I would rather have to take down a whole lot of the weak, faulty, un-trued lines of rocks that I have built on my side of the gap between me and you, than I would to keep stacking up my ideas into a wall that no one can assail. I would rather you argue with me even if I get hurt, than I would to never reach the middle of a bridge between your side and mine. And I can only do that by looking over at what you see from your side of the chasm between what I think and what you think; and by together building something strong, and beautiful, and worthy of our humanity.

 

 

Because that is after all, why Jesus came to our planet to argue with us; he wanted to give us a shot at making ourselves better at being human together. Believing all that seems a rather foolish theory, I know, but I would still rather be a fool seeking God’s Kingdom, and to open my mouth and remove all doubt when I argue with you, than I would to wait in silence for whatever happens at the end. That is my Pascal’s wager in praise of argument.

 

 

People like this author that sent me into this multi-sided and rambling debate with myself (and maybe you), make “good points” that we all “want to agree with”; and so we erroneously neglect the true theme, the more devious purpose, and the bent  point of view of people like this. They want to wield their own power of communication without giving their audience that same power. They control the narrative. They control the “conversation”. So, while they encourage you to give up and be nice, or learn a bit more before you take a stand, they speak or write as nicely to you as all dictatorial bullies do and without themselves, giving up an inch of their stated “expertise” or power.  The opiate of the masses has long been, not religion, but the idea that we should all be nice little sheep who don’t argue with authority, whether that authority is your Pope, your President, or your BFF on Facebook.

 

 

I used to teach young people, you can’t control or craft how you write or debate something, until after you learn what it is you want to say and most importantly, why you need to communicate it.  You must write and speak freely, feelingly, unafraid of error, but also unafraid of others who may come along later and point out to you that you might be wrong.

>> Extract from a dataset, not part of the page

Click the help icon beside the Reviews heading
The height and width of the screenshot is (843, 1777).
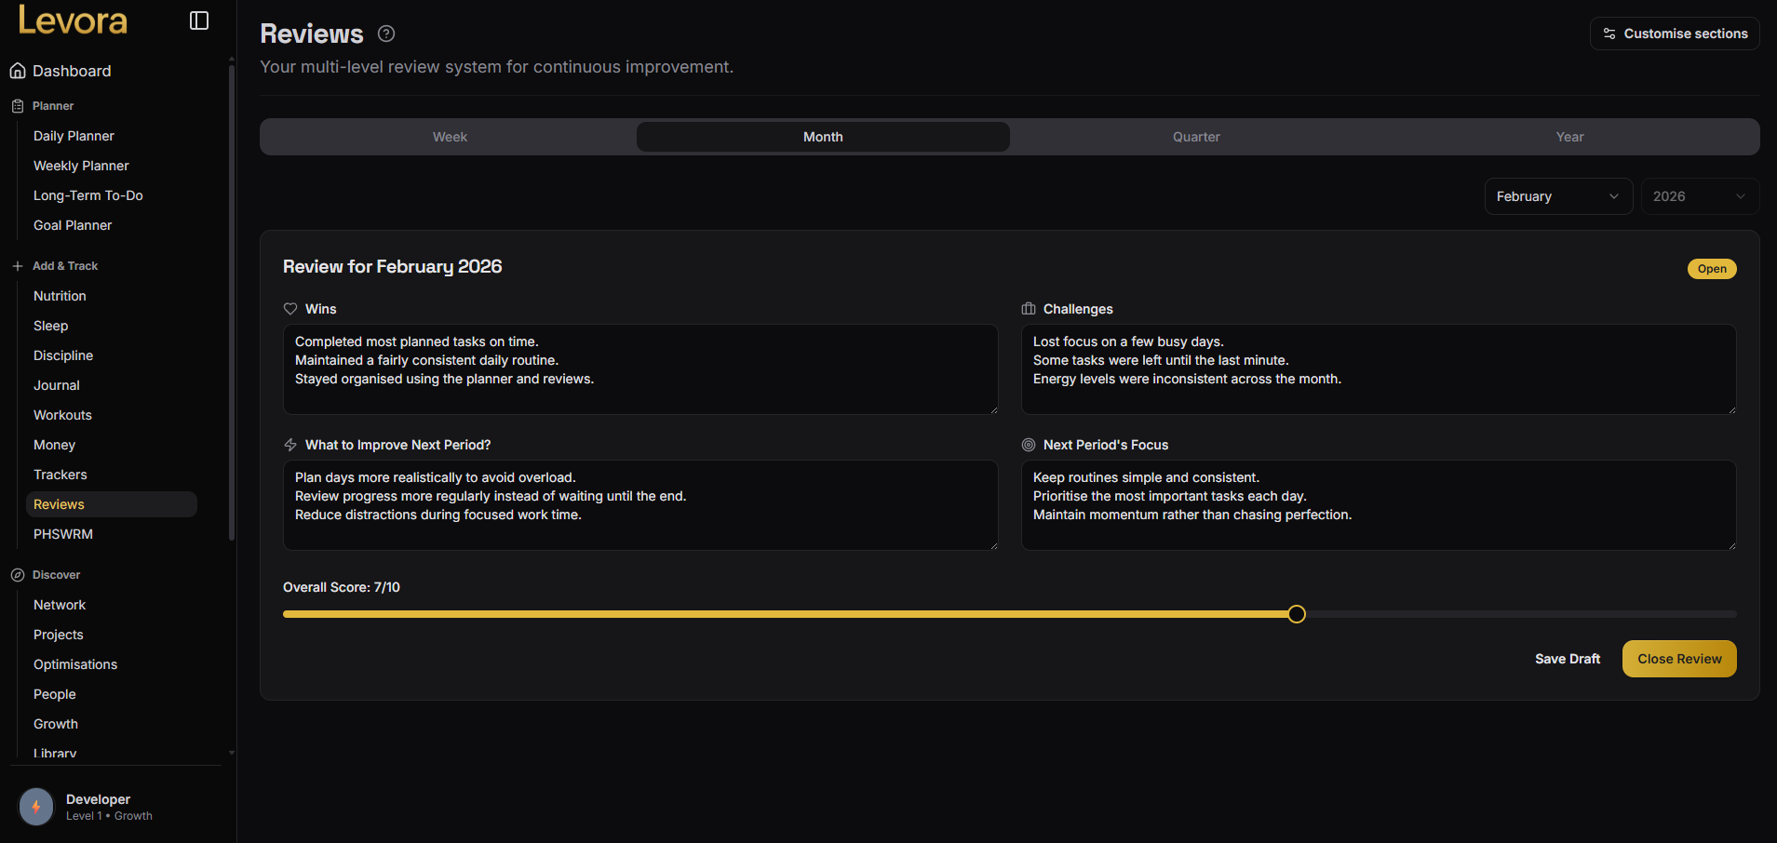click(385, 33)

We need not only freedom to disagree, but also good conscience to listen to other people’s arguments, and to accept other people’s ways of arguing, even if they argue with passion or emotion or even with wrong facts. When did we start thinking that by listening, we had to agree? When did we start thinking that we learn best by sitting still and shutting up? Or that it is better to never risk being publicly wrong because then we never risk being publicly right?

 

 

If we continue to unlearn how to argue, and go on disconnecting from discussing, debating, arguing, sometimes fighting our ideas even heatedly, pigheadedly, foolishly; then how will any of us ever learn which of all the doors ahead that we can open are the best ones? Sometimes, while we are standing, looking up and down the roads one might take, we need a good friend to argue with us, about the different directions one might use on this path called life.

 

If we are unwilling to argue with each other about important things, belief-type things, planet-survival type things, love thy neighbor type things, then we will not  be remembered as smart, or wise or “Jesus-like” or likable beings on this planet. We will, if we somehow survive to be remembered by anyone at all, be remembered not as nice, but as lost.